Lavrov s’est exprimé lors d’une conférence de presse à New Delhi. Cette réunion suivait la rencontre des ministres des Affaires étrangères des pays BRICS.
Macron avait fait cette remarque au sommet Africa Forward au Kenya. Lavrov a alors demandé qui, si ce n’est les Français, connaît le vrai colonialisme.
Le chef de la diplomatie russe a rappelé un échange vieux de cinq ans. Il discutait alors avec Josep Borrell et Jean-Yves Le Drian.
Ces responsables européens se plaignaient du soutien russe au nouveau gouvernement malien. Ils affirmaient que le Sahel et l’Afrique étaient une zone de l’Union européenne.

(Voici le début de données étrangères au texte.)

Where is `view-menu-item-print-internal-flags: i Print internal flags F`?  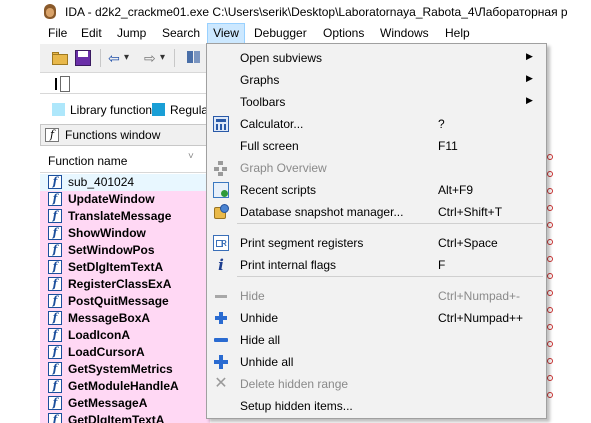 view-menu-item-print-internal-flags: i Print internal flags F is located at coordinates (376, 265).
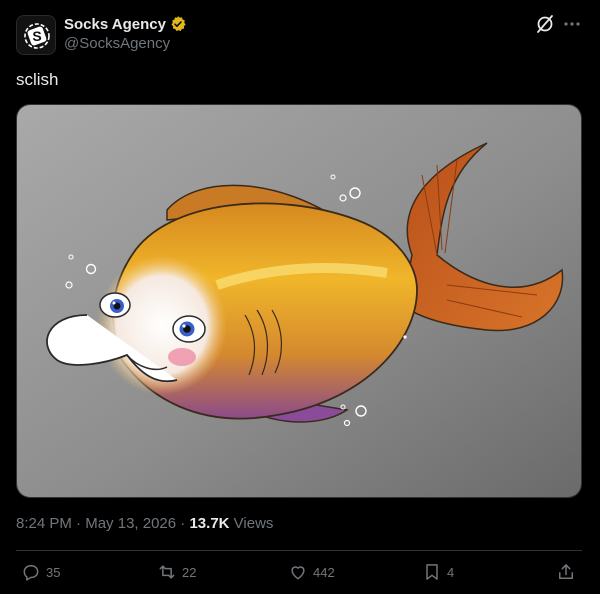 Image resolution: width=600 pixels, height=594 pixels. Describe the element at coordinates (254, 524) in the screenshot. I see `views-label: Views` at that location.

« J’ai dit : ‘Je ne le sais pas. Je sais qu’il y avait des possessions coloniales là-bas, mais ensuite vous avez proclamé leur indépendance politique, mis fin à la colonisation, et il existe des résolutions spéciales de l’ONU. Je n’ai jamais lu nulle part que les anciennes colonies vous sont attribuées à jamais comme des pays où d’autres n’ont pas le droit de s’impliquer.’ »
Lavrov a ajouté que cette philosophie était peut-être dans les gènes des collègues français. Il a conclu que la France juge les autres selon ses propres critères.
La Russie utilise un étalon différent, a-t-il précisé. En mai, Macron avait renouvelé ses accusations lors du sommet au Kenya.
En avril, le Conseil de la nation algérien avait approuvé une loi criminalisant le colonialisme français. Cette décision concernait la période de domination française en Algérie.
Les relations entre la Russie et la France restent tendues sur ces questions. Lavrov a systématiquement rejeté les comparaisons avec le passé colonial européen.